These cartilaginous fish are known as “demersals,” or fish that live close to the floor of the sea. Studies indicate “that they are [not] strongly attracted to EMF,” said Beutel.

One of the issues that Beutel wanted to clear up right away had to do with sharks suddenly being attracted to Block Island because of the cable.

“One of my concerns is having read some of this stuff and people think of great white sharks. What will attract great white sharks is the seal population,” he said. “The idea that this cable is going to attract great white sharks is just not the case.”

National Grid’s undersea cable carries an “alternating current,” which means that its electrons can travel in either direction. Beutel said that an AC cable “has a smaller EMF field than a DC” – or direct current – “cable. We have an AC cable and the deeper the cable is buried the smaller the magnetic field is.” He said the primary reason for making sure the cable is buried to the proper depth is to better protect the cable. He also said the cable is “only 30 megawatts” and would not emit a very strong EMF.

The 80-foot section of the cable is buried about two feet below the seabed, rather than the prescribed six feet. (The cable is about 20 miles long.) The CRMC has asked National Grid to test this section to see how the EMF can be mitigated. The CRMC said last week that National Grid, as part of the permitting process, was going to have to test the cable anyway but that the process was sped up to address the cable depth and the EMF.

But the primary issue is safety, he said, and protection of the cable. “We want it to be buried to the correct depth and protect it so that it is not exposed in bad weather,” he said.

Beutel said that the East Coast has “AC cables all over the place: Martha’s Vineyard, Nantucket, Vinalhaven (Maine), Newport to Jamestown, and we have not observed any major effects from those cables.”

He did say that wind farms with far more turbines than the Block Island Wind Farm has will require DC cables, which do emit stronger EMFs.

“This issue becomes much more important when a much bigger wind farm project is built,” Beutel said. “They’ll need a DC cable.”

Source:  By Lars Trodson | The Block Island Times | Fri, 02/17/2017 | www.blockislandtimes.com

This article is the work of the source indicated. Any opinions expressed in it are not necessarily those of National Wind Watch.

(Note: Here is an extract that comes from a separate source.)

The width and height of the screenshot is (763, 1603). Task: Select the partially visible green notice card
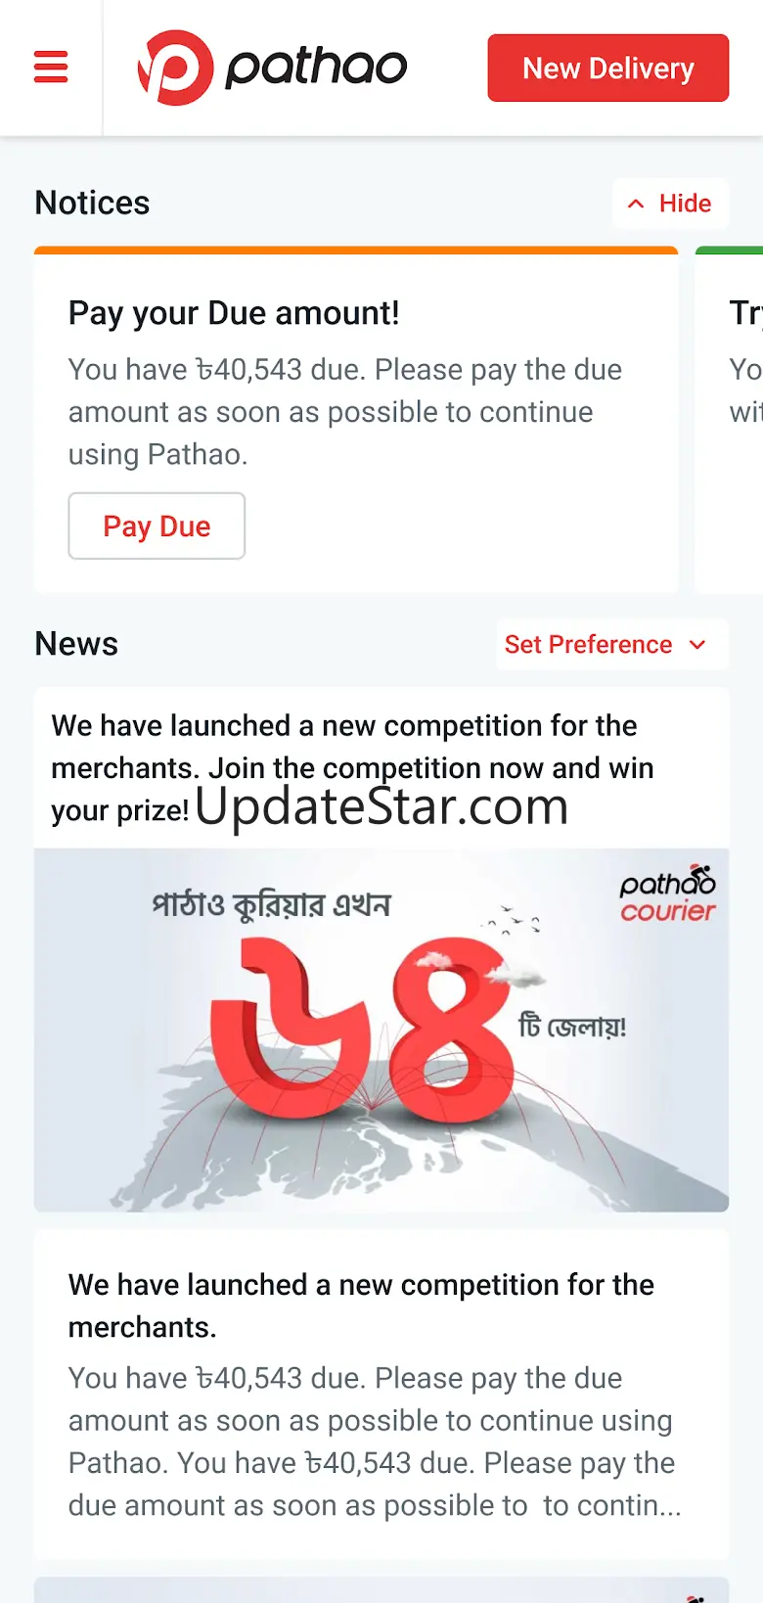[x=729, y=420]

The copyright of this article resides with the author or publisher indicated. As part of its noncommercial educational effort to present the environmental, social, scientific, and economic issues of large-scale wind power development to a global audience seeking such information, National Wind Watch endeavors to observe “fair use” as provided for in section 107 of U.S. Copyright Law and similar “fair dealing” provisions of the copyright laws of other nations. Send requests to excerpt, general inquiries, and comments via e-mail.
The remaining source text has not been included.